Contract Employee vs. Employee At-Will
Identifying the type of employment agreement you have is a vital step to understanding what your legal rights are if you are terminated from your employment.
It could be argued that all employees are contract employees, insofar as there was an offer of employment, acceptance of the employment duties and consideration – a promise of work for the promise of payment. In some instances these components can create a legally binding contract. Massachusetts, however, recognizes two distinct categories of employment relationships: (1) “contract employees”, and (2) “at-will” employees.
Those employees who are not “at-will” employees are more than likely “contract employees.” This contract may have been entered into in writing, orally, or be implied by actions of the employer.

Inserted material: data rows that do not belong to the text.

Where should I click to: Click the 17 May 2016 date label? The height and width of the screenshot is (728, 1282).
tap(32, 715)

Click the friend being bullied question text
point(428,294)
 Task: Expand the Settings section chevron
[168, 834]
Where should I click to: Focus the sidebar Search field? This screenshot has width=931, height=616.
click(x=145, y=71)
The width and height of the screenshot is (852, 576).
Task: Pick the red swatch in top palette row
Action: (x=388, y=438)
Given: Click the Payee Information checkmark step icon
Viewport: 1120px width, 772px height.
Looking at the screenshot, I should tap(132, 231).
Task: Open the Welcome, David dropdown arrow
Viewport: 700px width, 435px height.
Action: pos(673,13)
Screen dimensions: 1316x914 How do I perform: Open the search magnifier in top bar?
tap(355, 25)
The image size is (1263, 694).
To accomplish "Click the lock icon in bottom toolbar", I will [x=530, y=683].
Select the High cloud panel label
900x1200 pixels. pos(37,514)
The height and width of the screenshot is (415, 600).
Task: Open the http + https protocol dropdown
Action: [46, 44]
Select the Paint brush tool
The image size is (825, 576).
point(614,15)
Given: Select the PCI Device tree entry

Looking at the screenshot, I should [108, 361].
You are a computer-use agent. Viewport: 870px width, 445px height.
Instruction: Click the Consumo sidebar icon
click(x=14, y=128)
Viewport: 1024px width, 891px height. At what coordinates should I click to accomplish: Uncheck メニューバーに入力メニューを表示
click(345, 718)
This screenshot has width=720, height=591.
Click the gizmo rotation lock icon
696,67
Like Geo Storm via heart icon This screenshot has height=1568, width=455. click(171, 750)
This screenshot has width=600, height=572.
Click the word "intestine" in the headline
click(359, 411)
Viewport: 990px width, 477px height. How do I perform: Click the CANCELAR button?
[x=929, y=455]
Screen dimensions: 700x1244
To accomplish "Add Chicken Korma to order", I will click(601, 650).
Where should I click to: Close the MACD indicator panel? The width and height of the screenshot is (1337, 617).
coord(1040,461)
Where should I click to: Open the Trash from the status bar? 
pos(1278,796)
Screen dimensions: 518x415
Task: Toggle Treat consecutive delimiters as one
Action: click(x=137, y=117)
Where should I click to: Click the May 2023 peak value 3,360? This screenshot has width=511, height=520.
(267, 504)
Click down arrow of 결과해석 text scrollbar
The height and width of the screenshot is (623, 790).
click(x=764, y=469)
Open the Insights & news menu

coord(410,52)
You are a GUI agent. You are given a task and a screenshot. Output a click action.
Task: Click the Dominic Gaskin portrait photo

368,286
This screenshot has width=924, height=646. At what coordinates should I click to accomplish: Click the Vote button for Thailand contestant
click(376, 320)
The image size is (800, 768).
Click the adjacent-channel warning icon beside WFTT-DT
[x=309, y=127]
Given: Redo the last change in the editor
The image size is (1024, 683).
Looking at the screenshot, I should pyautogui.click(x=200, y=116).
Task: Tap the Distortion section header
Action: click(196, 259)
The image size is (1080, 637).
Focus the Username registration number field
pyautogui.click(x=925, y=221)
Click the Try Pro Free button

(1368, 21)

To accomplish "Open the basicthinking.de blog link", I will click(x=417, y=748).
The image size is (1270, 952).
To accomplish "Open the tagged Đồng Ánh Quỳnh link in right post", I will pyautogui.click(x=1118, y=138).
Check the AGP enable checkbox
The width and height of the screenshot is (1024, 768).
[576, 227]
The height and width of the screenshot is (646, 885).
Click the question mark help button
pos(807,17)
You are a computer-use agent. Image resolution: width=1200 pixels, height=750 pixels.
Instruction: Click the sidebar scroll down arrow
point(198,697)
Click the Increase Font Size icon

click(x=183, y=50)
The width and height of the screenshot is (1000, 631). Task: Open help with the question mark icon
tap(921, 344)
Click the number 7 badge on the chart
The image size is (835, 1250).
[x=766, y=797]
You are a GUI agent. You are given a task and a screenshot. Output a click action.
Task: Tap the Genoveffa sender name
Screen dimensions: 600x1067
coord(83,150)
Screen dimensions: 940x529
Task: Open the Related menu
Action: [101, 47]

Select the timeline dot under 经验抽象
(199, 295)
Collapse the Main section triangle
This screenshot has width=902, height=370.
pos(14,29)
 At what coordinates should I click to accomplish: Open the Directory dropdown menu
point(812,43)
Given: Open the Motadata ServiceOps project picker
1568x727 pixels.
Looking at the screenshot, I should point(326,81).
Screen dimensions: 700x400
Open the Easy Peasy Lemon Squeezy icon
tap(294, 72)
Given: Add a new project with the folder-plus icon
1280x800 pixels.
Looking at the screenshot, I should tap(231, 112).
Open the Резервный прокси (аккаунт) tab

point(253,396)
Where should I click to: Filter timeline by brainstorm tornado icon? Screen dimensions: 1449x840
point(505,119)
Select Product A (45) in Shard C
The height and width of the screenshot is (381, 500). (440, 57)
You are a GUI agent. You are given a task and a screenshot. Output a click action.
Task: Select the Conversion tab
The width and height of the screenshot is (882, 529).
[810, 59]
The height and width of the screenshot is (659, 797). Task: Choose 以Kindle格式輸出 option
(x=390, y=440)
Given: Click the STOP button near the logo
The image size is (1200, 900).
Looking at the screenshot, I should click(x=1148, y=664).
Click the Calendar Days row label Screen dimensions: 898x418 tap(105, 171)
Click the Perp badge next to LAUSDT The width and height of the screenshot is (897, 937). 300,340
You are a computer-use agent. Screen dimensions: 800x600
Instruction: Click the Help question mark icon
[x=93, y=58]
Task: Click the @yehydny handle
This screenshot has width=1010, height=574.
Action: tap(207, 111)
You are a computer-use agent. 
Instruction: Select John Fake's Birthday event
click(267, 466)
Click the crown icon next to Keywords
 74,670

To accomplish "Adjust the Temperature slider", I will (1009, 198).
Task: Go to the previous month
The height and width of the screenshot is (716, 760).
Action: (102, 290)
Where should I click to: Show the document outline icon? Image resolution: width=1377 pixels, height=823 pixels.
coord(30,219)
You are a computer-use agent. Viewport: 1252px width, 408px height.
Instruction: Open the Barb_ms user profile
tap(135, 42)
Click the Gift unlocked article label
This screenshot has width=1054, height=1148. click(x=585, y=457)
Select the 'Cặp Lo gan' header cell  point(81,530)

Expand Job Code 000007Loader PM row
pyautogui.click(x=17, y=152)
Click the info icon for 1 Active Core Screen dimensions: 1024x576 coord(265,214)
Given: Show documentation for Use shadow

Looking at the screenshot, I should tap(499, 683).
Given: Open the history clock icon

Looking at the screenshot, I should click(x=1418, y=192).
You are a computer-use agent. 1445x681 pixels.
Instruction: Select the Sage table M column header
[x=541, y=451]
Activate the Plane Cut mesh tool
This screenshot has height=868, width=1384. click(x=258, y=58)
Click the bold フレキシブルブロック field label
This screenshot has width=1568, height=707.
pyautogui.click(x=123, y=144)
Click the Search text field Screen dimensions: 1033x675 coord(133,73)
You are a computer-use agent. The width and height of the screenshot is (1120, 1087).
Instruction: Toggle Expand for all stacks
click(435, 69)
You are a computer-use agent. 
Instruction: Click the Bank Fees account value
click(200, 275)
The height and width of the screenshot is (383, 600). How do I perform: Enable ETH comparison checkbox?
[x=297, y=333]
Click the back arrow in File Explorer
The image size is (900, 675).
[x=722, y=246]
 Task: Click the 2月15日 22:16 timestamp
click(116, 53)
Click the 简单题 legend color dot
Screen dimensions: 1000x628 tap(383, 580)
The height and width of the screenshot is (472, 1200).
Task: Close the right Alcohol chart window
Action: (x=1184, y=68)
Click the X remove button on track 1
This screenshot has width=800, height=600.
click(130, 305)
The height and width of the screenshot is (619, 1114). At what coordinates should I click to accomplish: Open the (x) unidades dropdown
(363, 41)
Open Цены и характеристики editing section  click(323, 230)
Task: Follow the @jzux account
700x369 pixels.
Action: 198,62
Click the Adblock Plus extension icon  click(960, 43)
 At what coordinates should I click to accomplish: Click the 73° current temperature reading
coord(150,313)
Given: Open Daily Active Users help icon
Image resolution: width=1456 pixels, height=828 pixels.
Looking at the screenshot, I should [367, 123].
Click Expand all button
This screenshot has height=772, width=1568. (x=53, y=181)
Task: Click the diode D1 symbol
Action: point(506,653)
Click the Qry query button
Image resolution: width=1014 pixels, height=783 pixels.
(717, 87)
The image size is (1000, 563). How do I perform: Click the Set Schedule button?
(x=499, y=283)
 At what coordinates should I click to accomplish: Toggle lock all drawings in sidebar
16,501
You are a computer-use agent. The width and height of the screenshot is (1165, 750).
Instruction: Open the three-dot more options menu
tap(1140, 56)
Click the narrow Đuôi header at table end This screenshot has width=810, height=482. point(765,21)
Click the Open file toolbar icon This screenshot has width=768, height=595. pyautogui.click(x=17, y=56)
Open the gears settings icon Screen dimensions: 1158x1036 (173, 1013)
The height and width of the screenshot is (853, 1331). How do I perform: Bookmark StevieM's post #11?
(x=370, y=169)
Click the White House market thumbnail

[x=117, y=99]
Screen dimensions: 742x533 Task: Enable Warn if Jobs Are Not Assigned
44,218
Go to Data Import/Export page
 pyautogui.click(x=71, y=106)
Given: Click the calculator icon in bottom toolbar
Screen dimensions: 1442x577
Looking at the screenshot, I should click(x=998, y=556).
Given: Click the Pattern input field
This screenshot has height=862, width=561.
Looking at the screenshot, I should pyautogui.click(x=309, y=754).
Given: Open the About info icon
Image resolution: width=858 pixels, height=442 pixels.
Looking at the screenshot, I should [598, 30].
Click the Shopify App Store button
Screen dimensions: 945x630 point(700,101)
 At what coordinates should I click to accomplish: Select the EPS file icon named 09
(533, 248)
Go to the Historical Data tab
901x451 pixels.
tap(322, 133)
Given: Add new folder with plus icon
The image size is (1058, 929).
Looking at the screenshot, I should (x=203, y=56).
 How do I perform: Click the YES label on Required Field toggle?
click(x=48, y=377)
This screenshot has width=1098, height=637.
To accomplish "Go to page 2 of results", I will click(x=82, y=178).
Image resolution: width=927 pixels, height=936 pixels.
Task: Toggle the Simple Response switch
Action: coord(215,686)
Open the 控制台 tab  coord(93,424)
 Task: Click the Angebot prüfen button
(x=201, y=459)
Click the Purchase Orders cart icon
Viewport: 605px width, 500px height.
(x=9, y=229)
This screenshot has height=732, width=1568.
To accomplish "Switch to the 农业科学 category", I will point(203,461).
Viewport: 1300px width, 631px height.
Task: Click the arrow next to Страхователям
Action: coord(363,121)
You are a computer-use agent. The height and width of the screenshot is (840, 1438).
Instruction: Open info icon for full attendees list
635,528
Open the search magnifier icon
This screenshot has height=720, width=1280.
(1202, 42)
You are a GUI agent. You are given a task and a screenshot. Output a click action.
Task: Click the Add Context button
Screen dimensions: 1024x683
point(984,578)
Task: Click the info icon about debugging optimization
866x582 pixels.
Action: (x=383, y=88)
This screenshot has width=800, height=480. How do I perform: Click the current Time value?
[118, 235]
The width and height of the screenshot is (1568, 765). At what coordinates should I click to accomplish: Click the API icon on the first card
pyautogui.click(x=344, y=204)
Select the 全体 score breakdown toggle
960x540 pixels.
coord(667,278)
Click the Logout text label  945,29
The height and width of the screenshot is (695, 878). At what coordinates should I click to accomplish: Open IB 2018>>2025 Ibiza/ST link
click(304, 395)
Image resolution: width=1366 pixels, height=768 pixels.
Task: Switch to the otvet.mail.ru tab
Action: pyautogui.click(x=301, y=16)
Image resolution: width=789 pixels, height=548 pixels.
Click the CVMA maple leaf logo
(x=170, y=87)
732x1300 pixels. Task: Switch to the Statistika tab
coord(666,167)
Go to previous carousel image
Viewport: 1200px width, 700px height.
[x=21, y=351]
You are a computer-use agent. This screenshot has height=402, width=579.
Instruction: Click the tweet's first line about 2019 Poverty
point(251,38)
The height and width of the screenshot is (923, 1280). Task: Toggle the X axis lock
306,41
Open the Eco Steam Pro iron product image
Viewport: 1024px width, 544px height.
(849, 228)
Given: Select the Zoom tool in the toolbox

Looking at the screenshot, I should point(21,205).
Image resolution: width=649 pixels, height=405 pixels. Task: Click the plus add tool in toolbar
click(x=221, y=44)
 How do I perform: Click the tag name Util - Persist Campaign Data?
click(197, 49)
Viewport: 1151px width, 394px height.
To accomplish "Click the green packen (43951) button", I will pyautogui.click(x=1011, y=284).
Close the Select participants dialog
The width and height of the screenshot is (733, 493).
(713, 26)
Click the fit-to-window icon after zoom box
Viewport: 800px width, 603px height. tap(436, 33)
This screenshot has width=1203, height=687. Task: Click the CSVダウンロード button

In Massachusetts, a written employment contract is generally enforceable according to the terms of the contract. This means that if a contract has specific terms outlining compensation, benefits, or how and why an employee can be terminated, the employer is legally obligated to adhere to the terms of the contract. If the employer does not adhere to these terms and provisions, the employee may be able to seek damages as a result of the breach of the employment contract. This also means however, that an employer may be able to sue the employee for damages as well if the employee is the one who breaches the agreement.
Oral contracts and implied contracts are two other examples of ways that an employee may not be considered an employee “at-will.” Massachusetts case law has held that oral employment contracts which may arise “from various representations and negotiations between the parties” may be enforceable. See, Frederick v. ConAgra, Inc. ,713 F. Supp. 41, 44 (D. Mass. 1989). […]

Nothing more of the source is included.